Question

With the help of mathematical induction find for all $n\ge 1$ the sum of the series $\frac{1}{1.2}+\frac{1}{2.3}...\frac{1}{n.n+1}$ is equal to

• A. $n+1$
• B. $\frac{n}{n+1}$
• C. $\frac{2n}{n+1}$
• D. $\frac{n}{3n+1}$

Answer 1

The correct option is B $\frac{n}{n+1}$

For any integer $n\ge 1$ , let $p_n$ be the statement that

$\frac{1}{1.2}+\frac{1}{2.3}...\frac{1}{n+1}=\frac{n}{n+1}$ .
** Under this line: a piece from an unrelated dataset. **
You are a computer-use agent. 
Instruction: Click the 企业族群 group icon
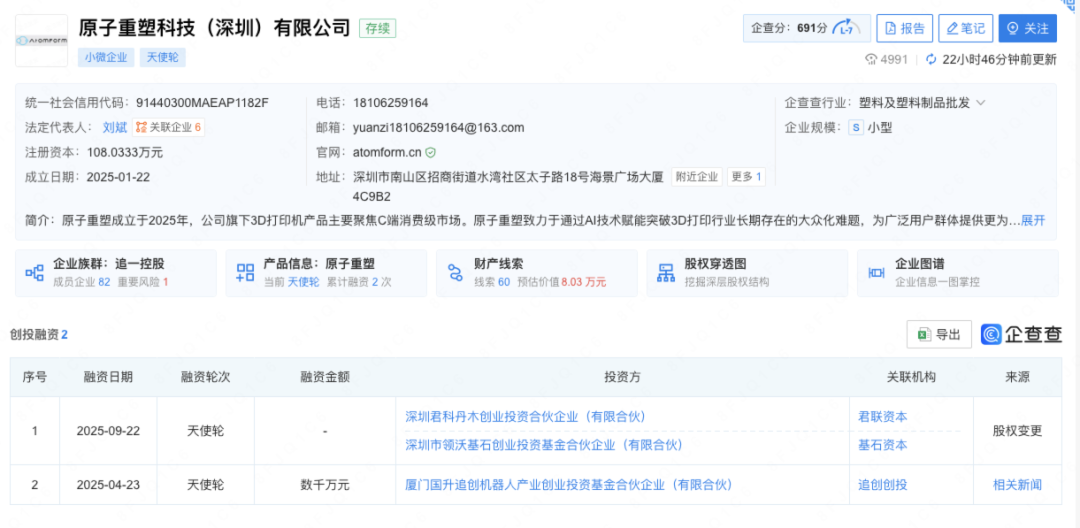tap(35, 273)
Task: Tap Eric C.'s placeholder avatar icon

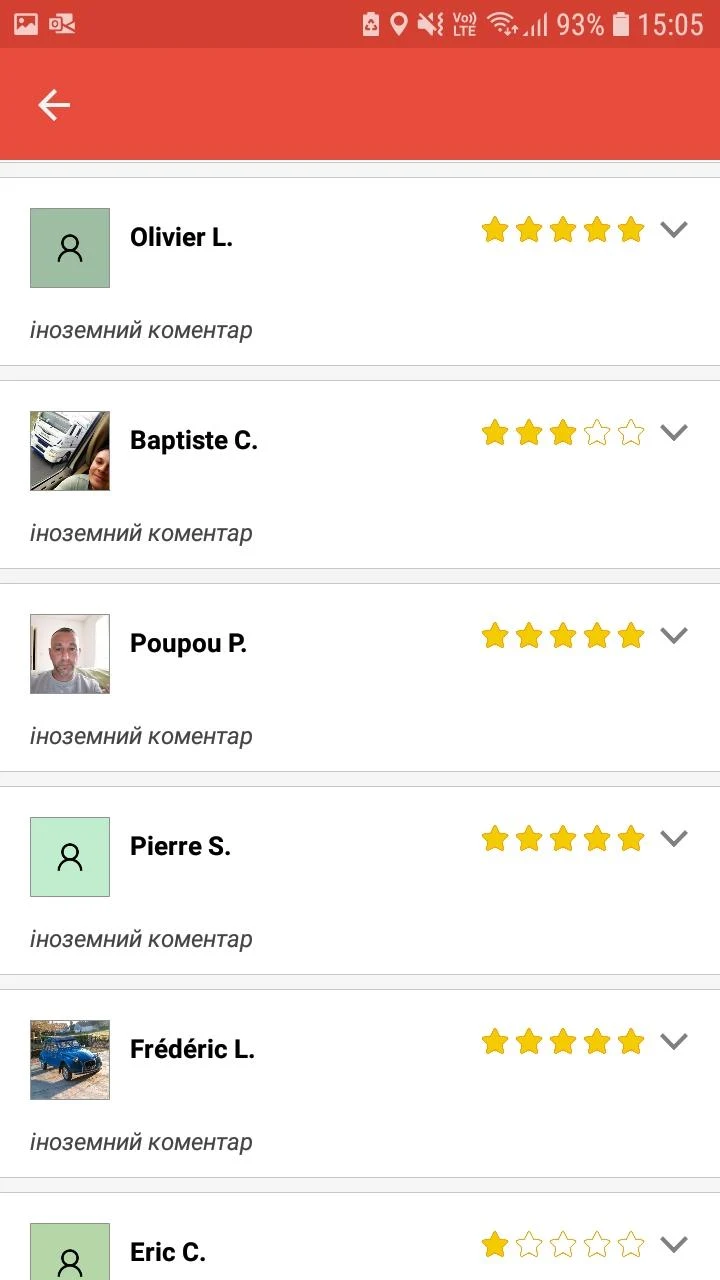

$\underset{–}{Basecase}$ : The statement $P_1$ says that

$\frac{1}{1.2}=\frac{1}{1+1}$,

This is true.

$\underset{–}{Inductivestep}$: Fix $k\ge 1$ , and suppose that $P_k$ holds, that is,

$\frac{1}{1.2}+\frac{1}{2.3}...\frac{1}{k(k+1)}=\frac{k}{k+1}$ .
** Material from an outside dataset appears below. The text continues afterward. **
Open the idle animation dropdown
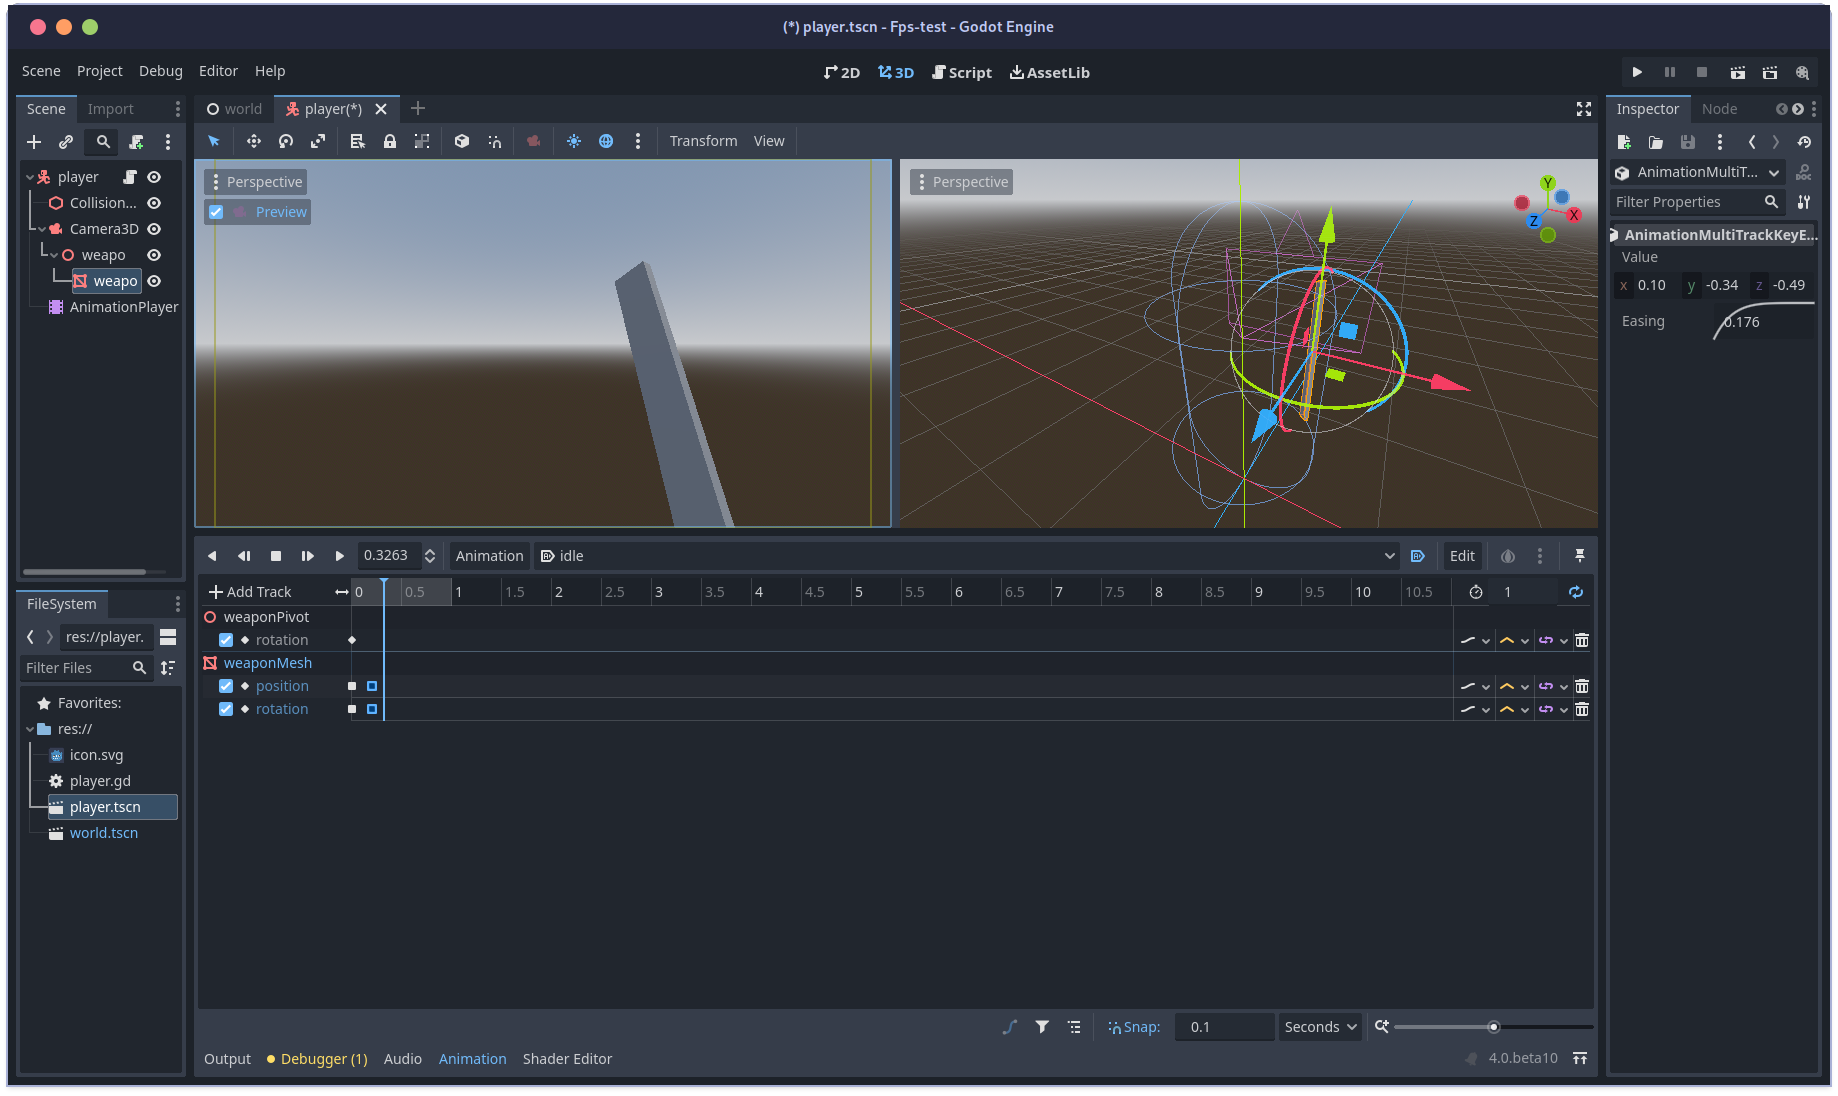Viewport: 1838px width, 1096px height. (1389, 556)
It remains to show that $P_{k+1}$ holds, that is,

$\frac{1}{1.2}+\frac{1}{2.3}...\frac{1}{(k+1)(k+2)}=\frac{k+1}{k+2}$ .
Since we know the sum of the series till the kth term we can write the LHS as
$\frac{k}{k+1}+\frac{1}{(k+1)(k+2)}$
$=\frac{k^2+2k+1}{(k+1)(k+2)}$
$=\frac{{(k+1)}^2}{(k+1)(k+2)}$
$=\frac{k+1}{k+2}$ = RHS
Therefore $P_{k+1}$ holds

Thus, by the principle of mathematical induction, for all $n\ge 1$, $P_n$ holds.